● **TASK PROMPT**
Copy the data starting at the line containing "The height and width of the screenshot is (250, 375)." and ending at the end of the data, replacing "toolbar" with "top menu" and changing nothing else. Leave out the pictures.

● **Entries for locating words and elements**
/---
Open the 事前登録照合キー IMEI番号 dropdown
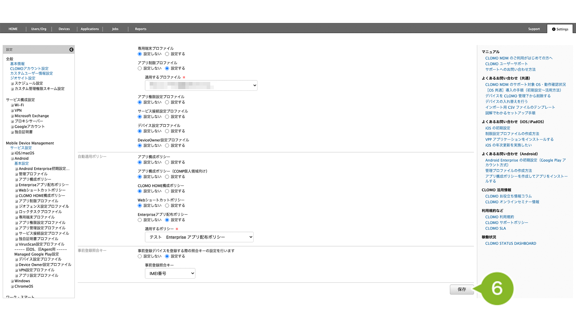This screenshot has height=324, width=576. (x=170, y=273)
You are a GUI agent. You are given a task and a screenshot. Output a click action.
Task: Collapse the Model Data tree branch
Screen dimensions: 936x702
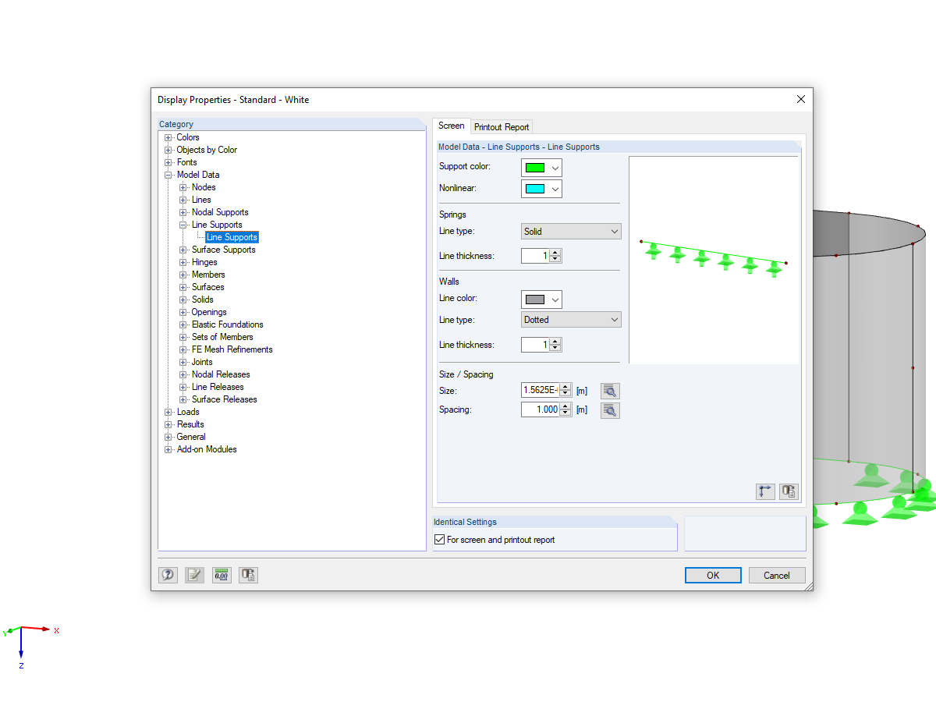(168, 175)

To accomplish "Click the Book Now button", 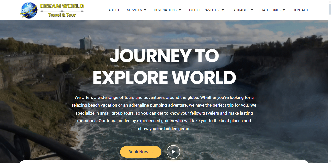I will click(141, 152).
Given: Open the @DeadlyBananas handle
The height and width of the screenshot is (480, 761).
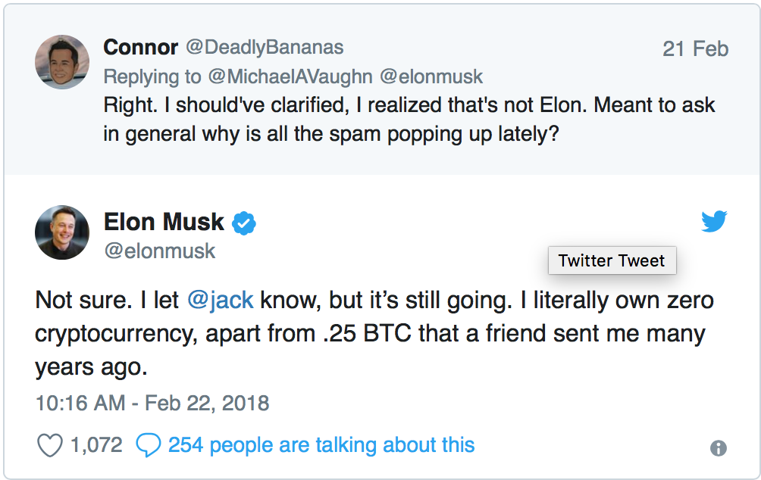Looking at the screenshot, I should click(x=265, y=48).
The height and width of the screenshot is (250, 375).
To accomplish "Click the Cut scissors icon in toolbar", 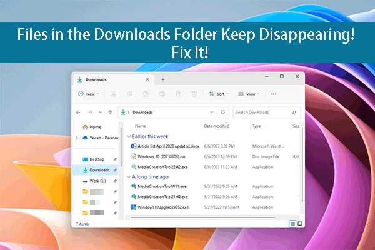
\---
● **EXPECTED ANSWER**
The height and width of the screenshot is (250, 375).
To accomplish "Click the Cut scissors icon in top menu", 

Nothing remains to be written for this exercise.